# 依頼事項:
A - 『Quadrilateral Cowboy』についての文章によると、ゲームの冒頭で忍び込む列車には何と書かれた装飾が掛けられているか。
B - 『Quadrilateral Cowboy』についての文章を、最後の文の後から書き継ぐこと。

───── 原文

特にビデオゲームの界隈では、このテーマは映画や小説以上に取り扱われてきた。『Final Fantasy Ⅶ』や『Deus Ex』シリーズといったAAAタイトルだけではなく、『Dex』や『Technobabylon』のようなインディータイトルに至るまで広く採用されている。振り返ってみれば、80年代にビデオゲームがジャンルとして拡大していく歩みと、サイバーパンクが定義されていく歩みが一致していたせいかもしれない。
『Quadrilateral Cowboy』もありきたりなサイバーパンクらしい要素はいくつもある。3人組のハッカーがサイバースペースを通じて機密情報を盗み出していくストーリーもそうだし、タイトルにある「カウボーイ」という言葉も西部劇のそれではなく、弊誌でも書評を行ったサイバーパンクの古典「ニューロマンサー」の作中に出てくる用語からだ。にもかかわらず、本作は先に挙げたビデオゲームが描いてきたサイバーパンクとは一線を画している。
その理由は『Quadrilateral Cowboy』がサイバーパンクというテーマが今のように定義される時代の直前を描いていることだ。ゲームの冒頭で忍び込む列車には、「ハッピーニューイヤー1980」と書かれた装飾が掛けられている。1980年は「ブレードランナー」も「ニューロマンサー」もリリースされる前の時期だ。BGMもサイバーパンクお決まりのシンセサイザーの音色ではなく、古い歌のレコードが流れる。その中でも特にサイバーパンク以前を意識したゲームデザインが、キーボードによるコマンド入力を中心としたゲームプレイである。

──────────
───── 表示情報

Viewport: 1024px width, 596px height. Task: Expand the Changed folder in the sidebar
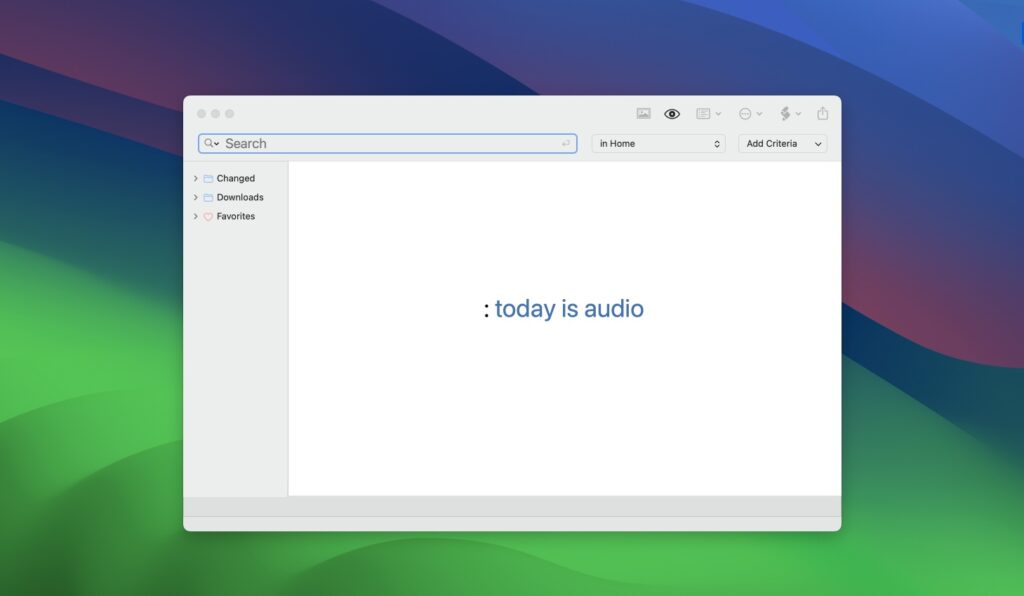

──────────

# 演習の結果:
A - 「ハッピーニューイヤー1980」と書かれた装飾。

B -
キーボードでコマンドを入力し、仕掛けを解く
プレイヤーはクライアントから依頼を受け、サイバースペースに入り込み機密情報を盗み出すミッションに挑む。数々のロックされたドア、赤外線センサーなどが立ちふさがるのだが、それをどうするのかというとコンソールを取り出し、キーボードを利用して解除していく。Telnetを介してドアを指定し、「open.(x)」というコマンドを入力することでロックを解除したり、ロボットに「datajack.0」と入力して、セキュリティをオフにしながら目標地点に向かっていく。
そう、サイバーパンク前夜の時代ならではのゲームプレイとは、ハッキングや遠隔操作のロボットといったガジェットの操作のすべてを、他の作品のように省略せずに直接コマンド入力していくことである。本作のゲームデザインを担当したBrendon Chung氏はinverseのインタビューにてこう語っている。「ゲームでのハッキングの多くは、バーやタイマーのミニゲームにされてしまっていると思うんだ。」。ゲームパッドが主流であるゆえにハッキングが簡略化されたデザインとなっていることに疑問を呈し、そこでPCならではのキーボードによる操作体系に注目した。「タイピングはもっともハッキングをアナログに感じられる演出だよね。」と本作のゲームデザインを説明している。
これは80年代以前のPCゲームで、たとえばテキストアドベンチャーゲームがキーボードで「take」「look 」といったコマンドを入力して先に進んでいくゲームプレイを模しているとも言える。PCに直接コマンドを入力することでレスポンスを返してもらうという原点回帰的な手触りでもある。この点を特化したゲームプレイこそが、本格的なサイバーパンクの時代が来る前のサイバーパンクという、本作ならではのアプローチである。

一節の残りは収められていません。